You can determine whether to maintain or terminate vendor relationships from these requirements. For example, you may want to incorporate a level of at-rest or in-transit data encryption to assure appropriate data protection – and then hold vendors accountable to meet those expectations.

Create Key Performance Indicators

To monitor your supplier information security controls, you need to set key performance indicators within your SLAs.

For example, you may want to incorporate a baseline for restoring critical business operations during a service outage. This allows you to evaluate a vendor’s resiliency, monitoring, and incident response program.

Establish Communications

Supplier relationships must incorporate ongoing communication among stakeholders, so be sure to assign responsibility for managing the relationship to specific employees in your organization.

Moving to a shared digital portal can also facilitate efficient and streamlined communication and help to improve supplier risk management.

What Is the Best Way to Streamline Supplier Compliance?

Even the smallest businesses may find keeping up with compliance rules challenging. As your organization grows, keeping everyone on the same page becomes more challenging. A successful compliance management system (CSM) demands the correct tools and compliance software to help streamline your compliance activities.

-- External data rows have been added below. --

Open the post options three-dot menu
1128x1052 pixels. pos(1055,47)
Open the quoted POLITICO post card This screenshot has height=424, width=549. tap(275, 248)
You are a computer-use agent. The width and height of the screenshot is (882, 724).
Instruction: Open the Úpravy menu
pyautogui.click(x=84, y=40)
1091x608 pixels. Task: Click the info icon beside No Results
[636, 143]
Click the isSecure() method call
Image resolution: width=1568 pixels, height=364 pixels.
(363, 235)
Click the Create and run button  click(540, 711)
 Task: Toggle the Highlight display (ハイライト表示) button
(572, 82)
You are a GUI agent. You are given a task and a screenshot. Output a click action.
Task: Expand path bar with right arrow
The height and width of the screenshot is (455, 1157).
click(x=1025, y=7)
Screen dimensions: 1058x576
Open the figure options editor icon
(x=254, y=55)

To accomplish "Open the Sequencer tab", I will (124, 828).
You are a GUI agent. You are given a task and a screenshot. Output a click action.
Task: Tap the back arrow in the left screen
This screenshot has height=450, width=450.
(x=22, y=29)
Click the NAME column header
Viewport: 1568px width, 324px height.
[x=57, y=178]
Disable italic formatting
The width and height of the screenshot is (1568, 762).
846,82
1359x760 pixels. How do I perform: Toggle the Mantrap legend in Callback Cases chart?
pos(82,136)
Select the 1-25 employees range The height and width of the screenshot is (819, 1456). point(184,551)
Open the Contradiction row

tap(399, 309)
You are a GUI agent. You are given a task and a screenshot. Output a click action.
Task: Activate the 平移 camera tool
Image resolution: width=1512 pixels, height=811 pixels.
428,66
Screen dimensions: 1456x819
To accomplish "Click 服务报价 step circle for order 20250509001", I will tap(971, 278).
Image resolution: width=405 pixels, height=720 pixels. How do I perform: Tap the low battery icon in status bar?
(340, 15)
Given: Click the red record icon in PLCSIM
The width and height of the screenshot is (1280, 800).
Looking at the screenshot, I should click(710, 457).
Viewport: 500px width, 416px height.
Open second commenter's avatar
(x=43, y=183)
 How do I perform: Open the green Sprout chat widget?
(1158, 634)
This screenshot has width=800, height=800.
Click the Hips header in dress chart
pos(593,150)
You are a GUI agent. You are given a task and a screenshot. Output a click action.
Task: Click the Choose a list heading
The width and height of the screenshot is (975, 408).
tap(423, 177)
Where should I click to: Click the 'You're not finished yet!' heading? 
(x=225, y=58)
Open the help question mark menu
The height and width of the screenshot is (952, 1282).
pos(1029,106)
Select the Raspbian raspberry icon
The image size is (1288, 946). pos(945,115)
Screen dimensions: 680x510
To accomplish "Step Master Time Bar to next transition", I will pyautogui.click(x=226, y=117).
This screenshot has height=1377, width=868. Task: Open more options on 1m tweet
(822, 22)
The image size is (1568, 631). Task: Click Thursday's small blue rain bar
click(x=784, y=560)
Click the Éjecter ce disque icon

Also, a digital supply chain is characterized by a network of interconnected digital and technological enablers. These enablers simplify supply chain management (SCM) and help companies better respond to and satisfy their customers’ evolving demands.

Processes in the supply chain can be automated to save time, improve quality, lower costs, demand less working capital, and increase profitability. Traditional supply chains with silo-based, manual operations cannot provide these advantages at the same level.

As a result, businesses can provide customers across various fulfillment channels with more options, quicker product delivery, and hyper-personalized service.

Automate Supplier Compliance Management with Reciprocity ZenComply

Managing your internal compliance program can be challenging, and supplier compliance could put you over the edge.

Reciprocity ZenComply can help you streamline your supplier compliance management processes. ZenComply’s single source of truth enables you to manage risk assessments, due diligence questionnaires, supplier data, and compliance documents in one central platform.

Automated workflows drive action and show task managers the date when a vendor provided a response and a status. These details mean compliance managers no longer need to spend time following up with the organization’s many vendors and can drive better vendor compliance.

ZenComply’s unified control management feature allows organizations to map controls across multiple frameworks, standards, and regulations to determine whether compliance gaps exist. This mapping capability will enable you to manage the mundane tasks associated with vendor risk management and ensure a robust program.